Onlar mutluluğun resmini çize dursunlar, bende söze şöyle başlayım…
Türkiye’nin siyasi tarihi içinde onlarca siyasi partiyi harcayan, lider ve bakanlarının rahmetli olduğu bir ortamda adını “Kürt Sorunu” , “Barış Süreci” gibi adlar taktığımız sorunun aktörlerinden Kürtlerle biz ne zamandan beri düşmanız ki? “Onlarla et ve tırnak gibiyiz, birbirimizle kız alıp, kız verdik ve yine Kürtler için, siyasetin içinde yerine göre Cumhurbaşkanı, Başbakan, Bakan hatta iş adamları oldular, daha ne istiyorlar? , Doğu ne ki, batıda da yerine göre yoksulluk ve işsizlik var.” Dedik durduk. Öyleyse bu “Barış ayakları” kiminleydi ve Barış’ın karşıtı, savaş, kiminleydi?
Ankara Siyasal Bilgiler Fakültesi’nde okurken 2 nci sınıfından atılan ve 68 öğrenci hareketi içinde yakalanıp cezaevinde belli bir süre yatan Abdullah Öcalan hapisten çıktıktan sonra, dört arkadaşı ile birlikte Çubuk Barajı’nda bir ağacın altında PKK örgütünün temellerini atıp, faaliyetlerine illegal yollardan devam ettiğinde, bugünlere devletin karşısına pazarlık için legal bir şekilde oturacağını, kimse o günlerde tahmin edemezdi. Nasıl olsa Türkiye Cumhuriyetinin ordusunun kuvveti dünyada bellidir, Mehmetçik göz açtırmadan yok eder, diyerek örgüt küçümseniyordu. Ancak maalesef gelinen nokta şimdi öyle değildi!
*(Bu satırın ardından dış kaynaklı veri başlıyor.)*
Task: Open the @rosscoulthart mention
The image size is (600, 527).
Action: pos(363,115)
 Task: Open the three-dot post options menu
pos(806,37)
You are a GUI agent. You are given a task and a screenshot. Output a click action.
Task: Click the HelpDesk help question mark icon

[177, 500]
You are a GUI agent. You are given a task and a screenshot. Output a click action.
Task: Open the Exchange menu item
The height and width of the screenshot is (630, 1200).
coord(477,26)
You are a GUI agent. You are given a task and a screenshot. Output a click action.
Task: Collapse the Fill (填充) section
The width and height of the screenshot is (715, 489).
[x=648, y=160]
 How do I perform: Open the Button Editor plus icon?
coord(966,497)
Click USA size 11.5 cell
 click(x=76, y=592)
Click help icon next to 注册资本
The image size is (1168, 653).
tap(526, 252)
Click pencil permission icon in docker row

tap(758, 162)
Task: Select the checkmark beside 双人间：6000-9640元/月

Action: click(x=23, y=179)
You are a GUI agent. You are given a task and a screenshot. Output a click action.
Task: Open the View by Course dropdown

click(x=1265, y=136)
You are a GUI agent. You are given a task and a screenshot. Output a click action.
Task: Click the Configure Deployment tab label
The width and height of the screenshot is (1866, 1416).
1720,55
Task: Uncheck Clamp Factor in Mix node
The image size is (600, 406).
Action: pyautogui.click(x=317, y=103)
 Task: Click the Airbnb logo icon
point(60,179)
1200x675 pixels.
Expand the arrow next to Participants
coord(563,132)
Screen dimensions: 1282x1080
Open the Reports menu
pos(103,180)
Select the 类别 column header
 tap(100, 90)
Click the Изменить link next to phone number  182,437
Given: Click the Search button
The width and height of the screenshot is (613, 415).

Evet, barışın muhatabı PKK ve onu yıllardır destekleyen Irak Savaşı’nın ardından oluşan Kuzey Irak Bölgesi’nin Barzani’si ve ardındaki süper güç ABD ve onun işbirlikçileri batıdır. Zira 30 yılı aşkındır bu ülkelerden aldıkları silahlarla Türkiye’ye karşı yapılan saldırılarda şehit edilen Mehmetçikler hatta sivil vatandaşlar için meşru müdafaa hakkını kullanarak Kuzey Irak’ta kamp kuran PKK’yı yok etmek için operasyon düzenlediğinde, ya karşısında Barzani ya da ABD’nin Dış İşleri Bakanını Ankara’ya gelerek operasyonları siyasi yoldan durdurduğunda ordumuz da operasyonları tamamlayamadan geri dönmek zorunda kalıyordu!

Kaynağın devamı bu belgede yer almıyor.